===== Records shown
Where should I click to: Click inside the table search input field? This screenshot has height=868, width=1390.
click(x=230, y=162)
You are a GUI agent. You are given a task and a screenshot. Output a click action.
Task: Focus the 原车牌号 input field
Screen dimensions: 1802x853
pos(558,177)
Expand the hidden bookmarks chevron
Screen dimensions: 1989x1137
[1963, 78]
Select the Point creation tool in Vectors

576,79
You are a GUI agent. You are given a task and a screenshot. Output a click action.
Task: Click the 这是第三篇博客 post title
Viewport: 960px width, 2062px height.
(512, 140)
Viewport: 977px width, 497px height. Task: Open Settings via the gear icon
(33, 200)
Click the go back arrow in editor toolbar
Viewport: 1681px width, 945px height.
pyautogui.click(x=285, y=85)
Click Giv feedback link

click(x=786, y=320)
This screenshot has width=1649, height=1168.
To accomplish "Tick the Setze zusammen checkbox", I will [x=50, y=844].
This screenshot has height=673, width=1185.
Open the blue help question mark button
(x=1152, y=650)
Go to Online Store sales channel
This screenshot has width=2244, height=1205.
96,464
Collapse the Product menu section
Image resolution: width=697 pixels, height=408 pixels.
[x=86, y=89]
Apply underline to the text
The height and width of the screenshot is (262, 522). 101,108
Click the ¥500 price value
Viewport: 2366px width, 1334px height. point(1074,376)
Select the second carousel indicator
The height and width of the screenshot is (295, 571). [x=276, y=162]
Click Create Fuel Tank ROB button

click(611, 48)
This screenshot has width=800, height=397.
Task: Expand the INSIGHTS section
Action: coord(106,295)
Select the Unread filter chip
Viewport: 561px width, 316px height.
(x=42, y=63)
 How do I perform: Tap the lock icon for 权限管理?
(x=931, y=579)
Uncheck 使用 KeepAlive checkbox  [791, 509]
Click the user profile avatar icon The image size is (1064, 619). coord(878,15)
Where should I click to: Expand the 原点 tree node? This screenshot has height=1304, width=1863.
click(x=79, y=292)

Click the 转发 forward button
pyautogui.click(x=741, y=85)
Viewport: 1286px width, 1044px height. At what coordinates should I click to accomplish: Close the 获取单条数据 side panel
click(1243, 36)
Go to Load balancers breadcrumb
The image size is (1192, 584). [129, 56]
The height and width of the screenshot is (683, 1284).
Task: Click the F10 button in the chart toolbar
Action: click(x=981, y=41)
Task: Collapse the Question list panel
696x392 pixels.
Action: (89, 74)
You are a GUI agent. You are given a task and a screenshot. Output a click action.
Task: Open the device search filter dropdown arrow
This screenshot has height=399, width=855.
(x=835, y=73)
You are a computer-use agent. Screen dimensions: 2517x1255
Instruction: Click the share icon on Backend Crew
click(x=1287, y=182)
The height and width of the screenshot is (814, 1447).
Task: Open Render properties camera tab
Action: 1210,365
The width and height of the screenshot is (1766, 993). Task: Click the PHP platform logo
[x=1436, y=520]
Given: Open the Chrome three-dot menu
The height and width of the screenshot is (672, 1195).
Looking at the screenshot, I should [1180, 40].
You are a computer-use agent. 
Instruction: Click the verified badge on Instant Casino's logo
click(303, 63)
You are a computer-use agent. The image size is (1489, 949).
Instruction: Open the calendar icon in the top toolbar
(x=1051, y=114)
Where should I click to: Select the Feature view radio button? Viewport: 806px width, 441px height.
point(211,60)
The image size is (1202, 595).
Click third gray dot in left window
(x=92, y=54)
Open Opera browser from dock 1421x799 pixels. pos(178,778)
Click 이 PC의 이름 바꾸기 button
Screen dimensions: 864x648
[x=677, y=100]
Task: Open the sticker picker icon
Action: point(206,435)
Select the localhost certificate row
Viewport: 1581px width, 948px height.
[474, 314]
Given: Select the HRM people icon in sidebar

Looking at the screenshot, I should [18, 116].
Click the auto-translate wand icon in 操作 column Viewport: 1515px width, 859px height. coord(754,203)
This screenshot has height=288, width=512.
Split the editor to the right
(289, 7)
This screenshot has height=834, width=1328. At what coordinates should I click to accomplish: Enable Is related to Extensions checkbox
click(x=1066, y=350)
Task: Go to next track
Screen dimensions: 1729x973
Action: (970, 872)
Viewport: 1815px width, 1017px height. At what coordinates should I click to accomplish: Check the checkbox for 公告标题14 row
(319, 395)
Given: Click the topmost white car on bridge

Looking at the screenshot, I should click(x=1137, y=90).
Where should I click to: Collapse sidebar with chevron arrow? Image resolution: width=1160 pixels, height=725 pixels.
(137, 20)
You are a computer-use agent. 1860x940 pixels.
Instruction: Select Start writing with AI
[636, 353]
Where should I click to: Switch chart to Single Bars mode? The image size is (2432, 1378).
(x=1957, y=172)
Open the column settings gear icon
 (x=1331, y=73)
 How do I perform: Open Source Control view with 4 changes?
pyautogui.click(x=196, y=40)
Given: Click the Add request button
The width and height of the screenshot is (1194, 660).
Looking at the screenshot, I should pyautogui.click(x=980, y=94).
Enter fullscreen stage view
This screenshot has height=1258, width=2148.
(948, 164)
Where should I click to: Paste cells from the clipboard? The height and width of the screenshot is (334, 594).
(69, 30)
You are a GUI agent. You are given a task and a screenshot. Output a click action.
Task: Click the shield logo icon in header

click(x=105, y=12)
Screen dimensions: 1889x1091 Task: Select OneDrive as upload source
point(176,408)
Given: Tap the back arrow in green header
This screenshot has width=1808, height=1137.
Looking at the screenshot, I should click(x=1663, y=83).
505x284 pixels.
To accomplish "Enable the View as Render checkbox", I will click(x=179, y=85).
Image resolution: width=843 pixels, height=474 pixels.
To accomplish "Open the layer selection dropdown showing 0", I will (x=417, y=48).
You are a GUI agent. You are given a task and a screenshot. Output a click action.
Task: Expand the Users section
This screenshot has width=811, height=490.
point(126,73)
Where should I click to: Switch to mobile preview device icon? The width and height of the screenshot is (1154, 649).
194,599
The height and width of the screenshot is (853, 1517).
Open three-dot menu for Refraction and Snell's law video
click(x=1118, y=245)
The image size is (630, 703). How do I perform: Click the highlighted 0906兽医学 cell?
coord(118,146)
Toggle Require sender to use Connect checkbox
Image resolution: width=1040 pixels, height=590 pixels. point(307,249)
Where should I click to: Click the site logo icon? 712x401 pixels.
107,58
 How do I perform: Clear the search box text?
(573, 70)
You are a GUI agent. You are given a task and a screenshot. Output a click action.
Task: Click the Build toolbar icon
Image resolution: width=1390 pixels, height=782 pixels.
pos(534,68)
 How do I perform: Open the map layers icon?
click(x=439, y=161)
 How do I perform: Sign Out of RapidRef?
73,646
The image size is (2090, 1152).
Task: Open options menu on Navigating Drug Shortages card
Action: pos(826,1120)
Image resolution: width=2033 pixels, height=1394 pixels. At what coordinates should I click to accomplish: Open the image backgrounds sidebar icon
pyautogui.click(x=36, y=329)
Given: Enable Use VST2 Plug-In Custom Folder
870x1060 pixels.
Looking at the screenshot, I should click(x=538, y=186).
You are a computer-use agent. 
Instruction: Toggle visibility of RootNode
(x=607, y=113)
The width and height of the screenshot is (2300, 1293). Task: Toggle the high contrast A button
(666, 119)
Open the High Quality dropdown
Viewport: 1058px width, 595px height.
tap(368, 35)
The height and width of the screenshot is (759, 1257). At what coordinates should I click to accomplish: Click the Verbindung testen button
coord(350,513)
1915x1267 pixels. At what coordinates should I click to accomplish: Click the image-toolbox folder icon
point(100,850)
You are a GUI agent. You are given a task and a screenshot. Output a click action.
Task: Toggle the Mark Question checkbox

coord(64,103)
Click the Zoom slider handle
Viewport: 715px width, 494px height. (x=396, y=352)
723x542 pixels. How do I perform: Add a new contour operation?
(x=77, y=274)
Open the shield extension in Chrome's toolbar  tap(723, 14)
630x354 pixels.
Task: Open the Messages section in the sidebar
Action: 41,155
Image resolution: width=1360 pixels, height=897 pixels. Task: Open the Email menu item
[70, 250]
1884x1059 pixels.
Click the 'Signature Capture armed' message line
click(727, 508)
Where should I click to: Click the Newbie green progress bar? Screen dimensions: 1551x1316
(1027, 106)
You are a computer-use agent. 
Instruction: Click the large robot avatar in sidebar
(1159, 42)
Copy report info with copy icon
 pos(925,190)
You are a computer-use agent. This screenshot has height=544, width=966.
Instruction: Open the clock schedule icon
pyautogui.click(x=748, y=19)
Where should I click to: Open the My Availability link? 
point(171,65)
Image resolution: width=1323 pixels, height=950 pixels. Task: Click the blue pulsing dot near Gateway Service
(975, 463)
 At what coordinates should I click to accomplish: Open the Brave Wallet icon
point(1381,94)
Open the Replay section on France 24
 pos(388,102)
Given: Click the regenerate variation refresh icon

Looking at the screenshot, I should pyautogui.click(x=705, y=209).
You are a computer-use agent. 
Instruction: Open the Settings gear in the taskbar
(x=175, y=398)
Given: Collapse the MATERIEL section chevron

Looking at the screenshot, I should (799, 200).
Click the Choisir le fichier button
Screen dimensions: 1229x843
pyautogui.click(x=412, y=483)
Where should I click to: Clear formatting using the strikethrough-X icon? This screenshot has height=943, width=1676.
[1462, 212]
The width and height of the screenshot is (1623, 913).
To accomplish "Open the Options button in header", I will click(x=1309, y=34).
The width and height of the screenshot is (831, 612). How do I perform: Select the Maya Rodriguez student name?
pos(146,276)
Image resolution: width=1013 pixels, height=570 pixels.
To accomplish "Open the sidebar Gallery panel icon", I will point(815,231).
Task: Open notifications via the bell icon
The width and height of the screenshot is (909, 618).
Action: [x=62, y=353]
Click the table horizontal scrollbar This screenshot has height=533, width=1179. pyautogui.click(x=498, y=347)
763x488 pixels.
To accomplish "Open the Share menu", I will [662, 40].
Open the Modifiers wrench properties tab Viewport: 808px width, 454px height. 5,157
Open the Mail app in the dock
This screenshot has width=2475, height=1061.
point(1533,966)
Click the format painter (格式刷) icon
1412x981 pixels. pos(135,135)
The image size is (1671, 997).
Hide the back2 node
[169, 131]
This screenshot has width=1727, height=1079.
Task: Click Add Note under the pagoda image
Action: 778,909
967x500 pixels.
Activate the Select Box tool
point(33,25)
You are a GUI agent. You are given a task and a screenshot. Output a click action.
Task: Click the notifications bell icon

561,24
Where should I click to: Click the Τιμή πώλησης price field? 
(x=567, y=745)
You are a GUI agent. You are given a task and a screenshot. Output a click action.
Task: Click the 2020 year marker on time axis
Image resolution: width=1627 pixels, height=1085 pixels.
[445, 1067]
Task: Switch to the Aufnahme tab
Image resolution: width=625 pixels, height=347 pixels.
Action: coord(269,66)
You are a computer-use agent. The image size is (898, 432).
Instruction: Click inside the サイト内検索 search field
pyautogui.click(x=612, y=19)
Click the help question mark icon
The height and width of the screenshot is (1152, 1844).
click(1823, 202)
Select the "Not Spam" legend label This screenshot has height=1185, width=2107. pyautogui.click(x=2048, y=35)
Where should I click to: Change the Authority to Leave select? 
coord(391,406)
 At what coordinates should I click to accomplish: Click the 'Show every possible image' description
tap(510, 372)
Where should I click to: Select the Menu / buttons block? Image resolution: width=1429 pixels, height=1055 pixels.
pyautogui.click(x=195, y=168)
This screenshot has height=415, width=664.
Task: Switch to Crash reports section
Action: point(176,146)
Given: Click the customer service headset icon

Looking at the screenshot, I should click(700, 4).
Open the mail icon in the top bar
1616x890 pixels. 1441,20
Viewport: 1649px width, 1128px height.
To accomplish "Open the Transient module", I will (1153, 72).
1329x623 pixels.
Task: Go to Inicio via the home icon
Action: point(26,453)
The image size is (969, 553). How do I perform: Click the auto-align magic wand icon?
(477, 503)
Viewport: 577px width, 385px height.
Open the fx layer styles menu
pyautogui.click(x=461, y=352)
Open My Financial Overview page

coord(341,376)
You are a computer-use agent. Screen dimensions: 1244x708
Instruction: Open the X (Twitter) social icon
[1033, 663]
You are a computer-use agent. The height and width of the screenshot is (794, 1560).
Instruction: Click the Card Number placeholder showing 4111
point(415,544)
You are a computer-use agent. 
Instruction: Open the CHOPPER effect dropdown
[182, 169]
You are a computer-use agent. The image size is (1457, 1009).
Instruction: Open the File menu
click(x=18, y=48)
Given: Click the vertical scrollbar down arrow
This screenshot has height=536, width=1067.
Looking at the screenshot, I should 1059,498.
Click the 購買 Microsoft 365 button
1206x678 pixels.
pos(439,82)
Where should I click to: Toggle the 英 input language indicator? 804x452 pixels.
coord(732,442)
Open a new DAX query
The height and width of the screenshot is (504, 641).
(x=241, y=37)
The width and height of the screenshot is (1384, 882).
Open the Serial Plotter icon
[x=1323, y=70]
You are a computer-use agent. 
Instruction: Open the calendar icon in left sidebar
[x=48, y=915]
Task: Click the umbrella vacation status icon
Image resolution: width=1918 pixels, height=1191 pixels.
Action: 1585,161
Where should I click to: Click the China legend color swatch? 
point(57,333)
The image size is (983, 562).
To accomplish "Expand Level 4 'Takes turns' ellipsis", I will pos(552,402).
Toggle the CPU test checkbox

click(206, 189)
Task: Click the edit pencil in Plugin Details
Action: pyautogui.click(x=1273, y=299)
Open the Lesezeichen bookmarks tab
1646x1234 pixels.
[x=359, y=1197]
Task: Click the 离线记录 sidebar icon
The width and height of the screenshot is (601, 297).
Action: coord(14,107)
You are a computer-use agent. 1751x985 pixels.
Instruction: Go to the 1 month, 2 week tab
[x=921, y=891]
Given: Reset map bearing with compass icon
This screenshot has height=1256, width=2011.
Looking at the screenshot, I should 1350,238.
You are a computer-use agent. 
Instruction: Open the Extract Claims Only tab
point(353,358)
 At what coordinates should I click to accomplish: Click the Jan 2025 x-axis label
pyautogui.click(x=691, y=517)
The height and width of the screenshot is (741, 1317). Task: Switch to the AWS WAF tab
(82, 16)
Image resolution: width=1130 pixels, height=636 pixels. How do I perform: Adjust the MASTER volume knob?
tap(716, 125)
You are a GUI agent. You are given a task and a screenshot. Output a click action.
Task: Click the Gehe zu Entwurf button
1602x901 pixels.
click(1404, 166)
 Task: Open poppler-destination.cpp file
==========
Going through the entries above, tally each line that has the word "filter". Answer with the number only.

Answer box = 2